The release contains many of the bonus material found on the previous DVD versions, starting with the commentary track by Brian Froud, the long-time Henson collaborator and designer of the film's signature look and feel.

Also included is the one-hour documentary called "The World Of The Dark Crystal" that will take you behind the scenes of the film's shoot and gives the viewer plenty of insight into the creative minds of Jim Henson and Frank Oz. But all other aspects of the production are covered here also, starting with Brian Froud's involvement as the conceptual designer of the world and the characters, all the way to behind-the-scenes footage shot on the sets. Especially that footage goes a long way to show viewers how these elaborate puppets were operated during the shoot of the film and the nuances that made them appear so real. It also gives the viewer a much better understanding about the laborious 5-year development of this film, and it also saddens you very much about Jim Henson's early passing. From the footage and explanations seen in this segment it makes you wonder what amazing films he could have given us, had he not passed away so abruptly in 1990.

The deleted "Skeksis Funeral Scene" is also included, an extensive and great 2-minute scene that never made it into the final film for some reason, as well as several original language work prints. All of that footage is of rather poor quality because it is taken from work prints with clearly visible defects and signs of wear. The language work prints are scenes from the film, fully orchestrated with music and sound effects, subtitled, but without dialogues. It's a good chance for you to see how well you would fare as a voice-over talent when you start interpreting the dialogue shown as subtitles for yourself. Try it, it's a lot of fun!

The 30-minute featurette "Reflections of the Dark Crystal" can also be found on the release, giving viewers another chance to look at the production in two parts. The first focuses on the production and creation process while the second one is mostly highlighting the puppets in the film.

Arriving in high definition for the first time, Sony has also created some new bonus materials to supplement this release. "The Book Of Thra" is an extended interactive trivia track that allows you to not only obtain background information as you watch the film, but to also place it into a book where you can then access it instantly at a later time.

Also included is a Trivia Game that is being played as the film runs. I am not much of a fan of such distracting bonus materials – either I want to play a game or I want to watch a movie but I rarely want to do both at the same time – but I can appreciate its appeal to some degree.

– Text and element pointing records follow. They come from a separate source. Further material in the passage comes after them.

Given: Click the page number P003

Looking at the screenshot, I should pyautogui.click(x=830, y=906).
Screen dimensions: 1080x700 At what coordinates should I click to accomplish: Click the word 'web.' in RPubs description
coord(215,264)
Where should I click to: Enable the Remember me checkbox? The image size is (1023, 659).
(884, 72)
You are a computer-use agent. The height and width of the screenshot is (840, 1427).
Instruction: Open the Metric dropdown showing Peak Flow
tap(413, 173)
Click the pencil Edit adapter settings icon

Much better, for my taste, is the picture-in-picture story board track that gives you the chance to study the original storyboard of the film while seeing simultaneously how they have been actually been executed in in the final film.

The disc is rounded out by a Skeksis language introduction by screenwriter David Odell.

"The Dark Crystal" is a masterpiece and even after my twenty-something-th viewing of this film, I am utterly mesmerized by its charm and quality. If there ever has been a true storyteller in the word's most magical sense, the way we understood it as a child, it has to be Jim Henson. "The Dark Crystal" was the first fully-animatronic feature film and it established the Jim Henson Company as a key player in the field on modern puppeteering, a position they have not lost until today.

Seeing the film again in high definition reminds me vividly of that first night I saw the movie in theaters in 1982. It was a magical experience and the Blu-Ray version somehow managed to revive that tingle in my stomach. "The Dark Crystal" will always remain one of my favorite movies and in this high definition incarnation I can only urge readers to get their copy as soon as possible.